役員コラム

2018.05.01

カーネーション

㈱あさひ合同会計 取締役 今田 泉美

 今年、母は81歳になりました。
 若い頃の母は自宅で仕立物の仕事をしていました。「仕立物」というと、今ではほとんど耳にしなくなりましたが、昭和50年代くらいまでは、洋服は採寸して仕立ててもらう、という方が結構いらっしゃいました。

 母の仕事場には、お客様がお好みのデザインを自由に選んでいただけるように、いつも数年分の婦人スタイルブック「マダム」が並べてありました。お客様の要望を聞き取りつつ、その場で洋服のデザイン画をさっと描いてお見せしながら決めていくこともありました。制服の仕事もしていましたから、特に入学シーズンには女子高生の採寸・仮縫い・納品と大量の仕事に追われ、深夜までミシンの音がしていました。

 私が一番楽しみにしていたのは、お客様と母が一緒に天満屋の婦人服売り場に出かけ、お好みのデザインを決め、表町商店街の生地屋さんで生地を選び、付属品のボタンやベルトのバックルなども選んで、商店街の喫茶店で一息ついて帰る、というパターンの仕事でした。稀に、私もその場に同行させてもらえることがあったからです。

 次はどんな洋服が出来上がるんだろう、と小学校低学年くらいの私には充分すぎるくらい夢のあるお出かけでした。おそらく、母にとっても、キラキラした時間だったのではないでしょうか。
 ご贔屓にして下さるお客様も結構いらして、いい仕事を、たくさんさせて頂いたと聞いています。その頃の働いている母を真近で見ることができたのは幸せなことでした。
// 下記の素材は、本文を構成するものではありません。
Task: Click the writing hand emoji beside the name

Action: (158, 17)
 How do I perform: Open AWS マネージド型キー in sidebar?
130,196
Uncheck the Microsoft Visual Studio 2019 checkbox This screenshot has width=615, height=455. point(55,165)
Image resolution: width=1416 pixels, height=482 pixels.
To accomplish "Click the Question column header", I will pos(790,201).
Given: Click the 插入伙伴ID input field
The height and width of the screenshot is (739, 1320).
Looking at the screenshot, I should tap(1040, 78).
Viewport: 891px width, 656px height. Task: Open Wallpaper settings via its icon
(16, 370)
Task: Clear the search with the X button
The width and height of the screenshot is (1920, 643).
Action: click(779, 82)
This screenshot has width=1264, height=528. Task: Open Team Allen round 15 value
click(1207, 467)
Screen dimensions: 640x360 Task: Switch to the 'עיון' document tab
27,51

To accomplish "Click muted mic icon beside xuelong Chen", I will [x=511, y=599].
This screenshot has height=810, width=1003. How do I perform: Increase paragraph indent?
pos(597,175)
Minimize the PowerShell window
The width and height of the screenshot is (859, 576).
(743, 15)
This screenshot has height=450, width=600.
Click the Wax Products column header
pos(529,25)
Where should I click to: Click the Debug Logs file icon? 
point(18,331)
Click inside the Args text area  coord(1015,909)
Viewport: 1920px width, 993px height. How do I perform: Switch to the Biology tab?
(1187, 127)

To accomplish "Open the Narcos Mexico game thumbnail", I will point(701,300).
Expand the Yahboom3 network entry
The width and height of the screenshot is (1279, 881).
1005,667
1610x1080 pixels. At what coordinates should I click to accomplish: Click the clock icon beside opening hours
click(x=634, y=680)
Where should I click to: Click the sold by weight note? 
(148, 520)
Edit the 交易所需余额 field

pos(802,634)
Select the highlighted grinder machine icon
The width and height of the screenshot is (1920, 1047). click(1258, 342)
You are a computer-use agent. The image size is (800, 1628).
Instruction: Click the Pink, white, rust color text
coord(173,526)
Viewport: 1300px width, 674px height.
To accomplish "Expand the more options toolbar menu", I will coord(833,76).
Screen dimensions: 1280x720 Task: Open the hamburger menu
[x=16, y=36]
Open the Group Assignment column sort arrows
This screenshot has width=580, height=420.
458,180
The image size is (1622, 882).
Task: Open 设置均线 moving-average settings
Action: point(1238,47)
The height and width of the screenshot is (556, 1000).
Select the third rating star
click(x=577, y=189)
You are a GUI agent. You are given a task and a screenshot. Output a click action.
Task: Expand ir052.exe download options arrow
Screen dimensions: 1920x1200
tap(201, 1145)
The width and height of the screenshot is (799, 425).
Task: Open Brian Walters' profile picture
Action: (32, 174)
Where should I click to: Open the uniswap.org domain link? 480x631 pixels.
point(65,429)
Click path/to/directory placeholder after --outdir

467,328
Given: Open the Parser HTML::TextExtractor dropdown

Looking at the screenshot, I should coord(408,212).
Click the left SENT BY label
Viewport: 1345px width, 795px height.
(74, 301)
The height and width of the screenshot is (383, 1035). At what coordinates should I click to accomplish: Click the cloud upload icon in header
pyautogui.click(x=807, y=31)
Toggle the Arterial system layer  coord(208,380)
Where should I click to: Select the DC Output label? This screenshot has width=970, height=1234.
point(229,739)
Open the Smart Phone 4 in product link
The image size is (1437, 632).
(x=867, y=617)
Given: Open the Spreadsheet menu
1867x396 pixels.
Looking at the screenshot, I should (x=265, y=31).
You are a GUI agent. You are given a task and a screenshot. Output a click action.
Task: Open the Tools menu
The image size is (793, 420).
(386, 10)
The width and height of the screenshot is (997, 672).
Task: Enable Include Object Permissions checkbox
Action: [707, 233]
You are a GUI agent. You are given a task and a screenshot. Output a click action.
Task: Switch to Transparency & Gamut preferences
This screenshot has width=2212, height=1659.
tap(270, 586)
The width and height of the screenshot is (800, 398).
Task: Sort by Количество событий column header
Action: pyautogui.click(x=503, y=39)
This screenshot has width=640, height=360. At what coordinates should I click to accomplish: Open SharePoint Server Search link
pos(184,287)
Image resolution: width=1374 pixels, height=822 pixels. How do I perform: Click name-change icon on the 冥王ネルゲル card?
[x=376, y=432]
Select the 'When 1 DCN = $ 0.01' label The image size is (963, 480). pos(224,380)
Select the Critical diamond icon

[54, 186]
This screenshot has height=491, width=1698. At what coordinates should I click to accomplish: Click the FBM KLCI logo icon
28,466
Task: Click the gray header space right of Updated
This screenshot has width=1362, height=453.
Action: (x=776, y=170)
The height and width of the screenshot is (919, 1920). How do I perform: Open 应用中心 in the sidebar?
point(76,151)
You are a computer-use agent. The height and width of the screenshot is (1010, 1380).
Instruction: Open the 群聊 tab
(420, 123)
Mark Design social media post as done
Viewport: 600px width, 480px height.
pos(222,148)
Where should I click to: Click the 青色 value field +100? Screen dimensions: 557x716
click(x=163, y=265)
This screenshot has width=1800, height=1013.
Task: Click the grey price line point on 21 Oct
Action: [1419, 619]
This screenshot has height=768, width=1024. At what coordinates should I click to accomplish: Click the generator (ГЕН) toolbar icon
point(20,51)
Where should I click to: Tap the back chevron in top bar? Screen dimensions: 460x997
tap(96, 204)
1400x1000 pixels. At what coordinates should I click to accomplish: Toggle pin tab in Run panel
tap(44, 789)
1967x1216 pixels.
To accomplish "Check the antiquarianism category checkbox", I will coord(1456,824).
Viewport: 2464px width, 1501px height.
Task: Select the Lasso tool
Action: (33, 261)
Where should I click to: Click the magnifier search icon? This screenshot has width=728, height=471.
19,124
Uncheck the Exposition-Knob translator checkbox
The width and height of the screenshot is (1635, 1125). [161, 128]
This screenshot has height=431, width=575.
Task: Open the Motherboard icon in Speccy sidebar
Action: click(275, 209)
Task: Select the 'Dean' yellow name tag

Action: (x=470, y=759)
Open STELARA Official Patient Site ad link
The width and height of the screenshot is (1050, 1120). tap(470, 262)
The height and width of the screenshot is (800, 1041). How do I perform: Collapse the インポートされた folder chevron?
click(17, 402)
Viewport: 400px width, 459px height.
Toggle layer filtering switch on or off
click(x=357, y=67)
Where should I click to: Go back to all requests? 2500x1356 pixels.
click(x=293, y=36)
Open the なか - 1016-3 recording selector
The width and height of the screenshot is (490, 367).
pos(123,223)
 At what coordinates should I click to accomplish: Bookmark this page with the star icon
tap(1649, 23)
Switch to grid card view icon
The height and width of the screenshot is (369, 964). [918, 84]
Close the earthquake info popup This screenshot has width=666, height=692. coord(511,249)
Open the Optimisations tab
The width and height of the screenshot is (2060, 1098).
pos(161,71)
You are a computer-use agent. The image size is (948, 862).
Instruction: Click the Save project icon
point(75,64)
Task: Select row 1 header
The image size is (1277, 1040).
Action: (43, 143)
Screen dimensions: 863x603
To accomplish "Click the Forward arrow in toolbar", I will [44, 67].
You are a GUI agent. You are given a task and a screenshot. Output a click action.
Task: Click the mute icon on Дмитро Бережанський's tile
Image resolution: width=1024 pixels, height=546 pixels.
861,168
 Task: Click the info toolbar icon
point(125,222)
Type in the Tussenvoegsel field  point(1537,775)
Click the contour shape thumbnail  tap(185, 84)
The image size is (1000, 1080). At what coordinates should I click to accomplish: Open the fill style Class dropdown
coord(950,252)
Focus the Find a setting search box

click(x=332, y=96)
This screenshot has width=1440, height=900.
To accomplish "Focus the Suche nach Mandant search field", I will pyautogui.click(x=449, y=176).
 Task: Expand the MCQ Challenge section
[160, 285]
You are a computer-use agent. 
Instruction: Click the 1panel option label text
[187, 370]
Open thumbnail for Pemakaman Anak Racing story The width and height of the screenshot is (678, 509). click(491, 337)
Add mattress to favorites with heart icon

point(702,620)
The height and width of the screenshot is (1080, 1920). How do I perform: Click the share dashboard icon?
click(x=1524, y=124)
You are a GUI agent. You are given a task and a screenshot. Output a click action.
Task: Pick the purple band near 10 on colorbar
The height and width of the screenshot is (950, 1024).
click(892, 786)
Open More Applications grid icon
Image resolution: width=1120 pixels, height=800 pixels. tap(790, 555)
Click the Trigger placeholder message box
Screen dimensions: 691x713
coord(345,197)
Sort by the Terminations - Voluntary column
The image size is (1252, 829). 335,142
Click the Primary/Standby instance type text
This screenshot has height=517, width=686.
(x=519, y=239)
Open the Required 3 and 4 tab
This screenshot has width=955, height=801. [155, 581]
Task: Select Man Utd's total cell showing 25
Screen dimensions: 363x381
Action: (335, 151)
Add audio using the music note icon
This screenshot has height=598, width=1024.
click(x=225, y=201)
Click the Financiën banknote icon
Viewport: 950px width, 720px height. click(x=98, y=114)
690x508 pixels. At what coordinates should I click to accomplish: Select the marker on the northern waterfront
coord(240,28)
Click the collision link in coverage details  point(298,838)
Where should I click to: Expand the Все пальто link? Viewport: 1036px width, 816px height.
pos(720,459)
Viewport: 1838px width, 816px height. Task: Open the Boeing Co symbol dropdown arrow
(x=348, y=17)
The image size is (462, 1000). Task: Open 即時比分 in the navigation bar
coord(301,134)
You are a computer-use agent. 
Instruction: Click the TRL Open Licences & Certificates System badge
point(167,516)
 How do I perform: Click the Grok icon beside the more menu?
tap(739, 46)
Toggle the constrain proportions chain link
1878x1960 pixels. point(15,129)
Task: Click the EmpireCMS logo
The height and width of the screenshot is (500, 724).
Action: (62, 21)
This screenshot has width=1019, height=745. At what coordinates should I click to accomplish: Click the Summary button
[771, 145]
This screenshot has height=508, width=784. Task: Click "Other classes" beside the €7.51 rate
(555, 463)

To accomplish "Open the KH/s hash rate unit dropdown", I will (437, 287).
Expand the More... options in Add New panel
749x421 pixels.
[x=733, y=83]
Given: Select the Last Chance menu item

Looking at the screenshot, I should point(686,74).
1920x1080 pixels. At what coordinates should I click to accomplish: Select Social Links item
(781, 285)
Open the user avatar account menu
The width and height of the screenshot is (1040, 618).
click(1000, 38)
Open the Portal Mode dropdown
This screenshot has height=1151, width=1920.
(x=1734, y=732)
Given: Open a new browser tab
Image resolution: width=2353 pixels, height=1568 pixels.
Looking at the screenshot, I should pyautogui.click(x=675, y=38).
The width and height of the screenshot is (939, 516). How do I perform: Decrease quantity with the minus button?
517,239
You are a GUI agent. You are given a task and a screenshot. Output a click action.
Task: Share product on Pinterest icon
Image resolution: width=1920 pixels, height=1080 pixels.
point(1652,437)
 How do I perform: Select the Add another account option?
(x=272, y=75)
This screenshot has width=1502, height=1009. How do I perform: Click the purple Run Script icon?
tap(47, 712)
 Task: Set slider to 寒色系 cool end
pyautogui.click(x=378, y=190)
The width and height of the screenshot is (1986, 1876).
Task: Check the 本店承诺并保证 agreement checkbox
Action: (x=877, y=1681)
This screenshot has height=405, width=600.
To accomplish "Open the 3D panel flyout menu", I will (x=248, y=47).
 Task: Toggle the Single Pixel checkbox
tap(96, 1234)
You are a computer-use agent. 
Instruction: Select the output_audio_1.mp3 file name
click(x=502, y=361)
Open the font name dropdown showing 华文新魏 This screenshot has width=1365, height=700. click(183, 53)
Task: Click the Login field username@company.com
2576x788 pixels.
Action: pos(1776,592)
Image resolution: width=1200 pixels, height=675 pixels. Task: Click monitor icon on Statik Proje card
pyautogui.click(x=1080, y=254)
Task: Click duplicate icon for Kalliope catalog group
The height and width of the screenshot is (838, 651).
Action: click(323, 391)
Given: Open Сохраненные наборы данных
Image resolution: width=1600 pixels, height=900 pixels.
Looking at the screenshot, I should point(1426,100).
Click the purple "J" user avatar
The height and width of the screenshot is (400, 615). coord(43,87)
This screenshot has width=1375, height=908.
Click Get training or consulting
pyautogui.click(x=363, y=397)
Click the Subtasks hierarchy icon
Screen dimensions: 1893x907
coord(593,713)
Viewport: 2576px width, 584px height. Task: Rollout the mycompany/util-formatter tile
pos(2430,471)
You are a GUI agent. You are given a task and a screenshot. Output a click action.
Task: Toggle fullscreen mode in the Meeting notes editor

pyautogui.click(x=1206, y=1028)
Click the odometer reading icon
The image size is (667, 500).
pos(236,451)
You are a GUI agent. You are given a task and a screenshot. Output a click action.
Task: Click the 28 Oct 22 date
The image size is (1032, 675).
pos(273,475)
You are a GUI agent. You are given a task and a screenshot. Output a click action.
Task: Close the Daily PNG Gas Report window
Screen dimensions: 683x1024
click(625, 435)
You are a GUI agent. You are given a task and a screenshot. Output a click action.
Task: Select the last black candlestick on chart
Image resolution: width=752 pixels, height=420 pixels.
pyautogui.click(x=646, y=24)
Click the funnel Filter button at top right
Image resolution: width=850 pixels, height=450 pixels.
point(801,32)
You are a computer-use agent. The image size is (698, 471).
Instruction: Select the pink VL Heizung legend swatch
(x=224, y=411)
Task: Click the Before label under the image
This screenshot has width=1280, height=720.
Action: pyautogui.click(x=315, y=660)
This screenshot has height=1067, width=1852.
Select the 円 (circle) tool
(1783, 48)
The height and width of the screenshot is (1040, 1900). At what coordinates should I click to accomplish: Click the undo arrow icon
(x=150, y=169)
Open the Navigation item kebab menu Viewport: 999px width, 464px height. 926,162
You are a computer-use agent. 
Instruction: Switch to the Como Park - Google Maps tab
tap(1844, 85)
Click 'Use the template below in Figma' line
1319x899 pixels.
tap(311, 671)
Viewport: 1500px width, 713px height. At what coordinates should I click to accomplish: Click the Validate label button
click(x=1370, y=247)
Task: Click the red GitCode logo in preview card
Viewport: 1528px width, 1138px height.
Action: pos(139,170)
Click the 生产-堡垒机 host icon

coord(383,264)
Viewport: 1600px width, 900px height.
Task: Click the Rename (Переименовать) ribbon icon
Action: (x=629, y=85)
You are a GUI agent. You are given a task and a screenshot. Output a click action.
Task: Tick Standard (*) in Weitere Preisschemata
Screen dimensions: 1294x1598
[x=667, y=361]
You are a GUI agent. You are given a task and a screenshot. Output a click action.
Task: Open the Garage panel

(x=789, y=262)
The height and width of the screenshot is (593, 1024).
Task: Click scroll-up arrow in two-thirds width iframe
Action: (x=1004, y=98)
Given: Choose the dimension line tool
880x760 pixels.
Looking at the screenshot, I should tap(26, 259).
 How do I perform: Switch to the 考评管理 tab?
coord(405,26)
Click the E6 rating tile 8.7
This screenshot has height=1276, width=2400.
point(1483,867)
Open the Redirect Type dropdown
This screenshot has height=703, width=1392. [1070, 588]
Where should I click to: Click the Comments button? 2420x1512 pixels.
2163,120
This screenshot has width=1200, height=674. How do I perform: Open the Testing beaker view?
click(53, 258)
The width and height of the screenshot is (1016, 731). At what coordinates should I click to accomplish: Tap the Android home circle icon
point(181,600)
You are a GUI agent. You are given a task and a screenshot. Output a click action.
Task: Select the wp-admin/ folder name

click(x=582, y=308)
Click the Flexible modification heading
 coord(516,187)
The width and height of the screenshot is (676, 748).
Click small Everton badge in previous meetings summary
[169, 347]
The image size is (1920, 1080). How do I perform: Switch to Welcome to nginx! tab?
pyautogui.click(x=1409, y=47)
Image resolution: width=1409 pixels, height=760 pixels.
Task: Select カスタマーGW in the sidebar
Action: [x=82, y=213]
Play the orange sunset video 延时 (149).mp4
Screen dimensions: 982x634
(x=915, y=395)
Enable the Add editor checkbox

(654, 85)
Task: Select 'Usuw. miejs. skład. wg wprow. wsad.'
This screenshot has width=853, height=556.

 実は、今回の文章は何度も書き直しをしました。それは、いろんなエピソードやあらゆる感情がありすぎるからだと思います。正直、母のことを苦手だと思っていた時期もありました。どういうところが好きで、どの部分が苦手だったかと分析しているうちに、ほとんど私自身と重なるということに気が付きました。だから、書いてはみたものの気恥ずかしくなって、何度も書き直すことになったのだと思います。

 最近では、あんなに身軽だった母が身のこなしも遅くなっているのを見ていると、苦手だった部分もひっくるめて、たまらなく愛おしくなることがあります。
 「産んでくれてありがとう」と感謝の気持ちも伝えました。母に対して、ずいぶん素直になってきたと感じます。その時の反応は「そうよ!帝王切開で死にそうだったんだから!」でしたが、おそらく照れくさかったのでしょう。お返しに「あなたのような娘で光栄です。」と冗談交じりに付け足してくれました。やはり、母にはかないません。

 近日中に、母のご希望のところに1日付き合う予定です。
久しぶりに表町商店街でお茶でもしながら、ゆっくりと昔のコースを辿ってみるのもいいかもしれません。